3) The team had embarked on this journey with substantial funding provided by the National Youth Council in Singapore, then channeled through the Singapore International Foundation. On top of this, we also had a fairly successful fund-raising drive done before the trip. In total, each student participant paid only about S$300 (roughly US$168 based on 2002’s average exchange rate of US$1 = S$1.79) for the 21 day trip. The leaders of the team further worked out a budget for expenses for the entire trip, and this included a 1,000 CNY (roughly US$121 based on 2002’s average exchange rate of US$1 = 8.28 CNY) per day amount specifically allocated for buying groceries to cook meals every day. Fortunately or unfortunately, food produce was far cheaper than expected in these parts of China then, and the team leaders were appalled to find out that instead the team was only using an average of 300 CNY (US$36) per day. The leaders pounded the entire team on this issue, “we use 1,000 CNY a day, if we did not use this money, the team will return to Singapore with a surplus, and what would we do with all that cash?” They went on next to hire the car (with driver), not only because we ate all the eggs available in the vicinity, but also because we needed to use this 1,000 CNY per day. Still, the car did not cost enough, and towards the final days, we actually bought fireworks. Till now, my mind cannot wrap around what exactly happened there. The extravagance in the face of the poverty we encountered, and why it was impossible to simply donate whatever “leftover money” we had to the schools that we were refurbishing – until today, I am not sure why this all happened.

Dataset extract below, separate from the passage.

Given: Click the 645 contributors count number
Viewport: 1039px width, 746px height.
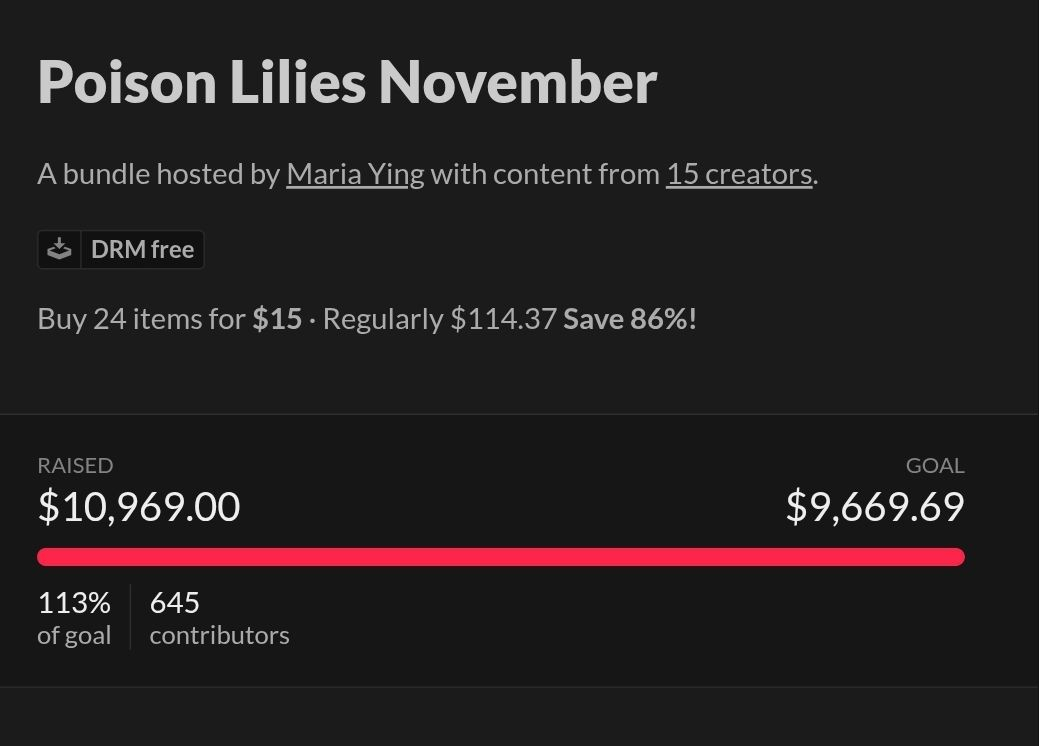Looking at the screenshot, I should (x=174, y=602).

These encounters in my very first volunteer tourism trip, the one I set out with grand ambitions of saving the poor and doing good because it was “a calling”, inspired me to study volunteer tourism. Because all I found was my ideals crashing down with the illogics of what we were doing. Was it “life changing” as promised in those grandiose brochures advertising international volunteering as an “opportunity of your lifetime” that would “broaden your perspectives and make you come home a different person”? Yes, somewhat. It did disturb me so profoundly that I eventually made a Masters’ degree, a PhD degree, and an academic career out of studying it.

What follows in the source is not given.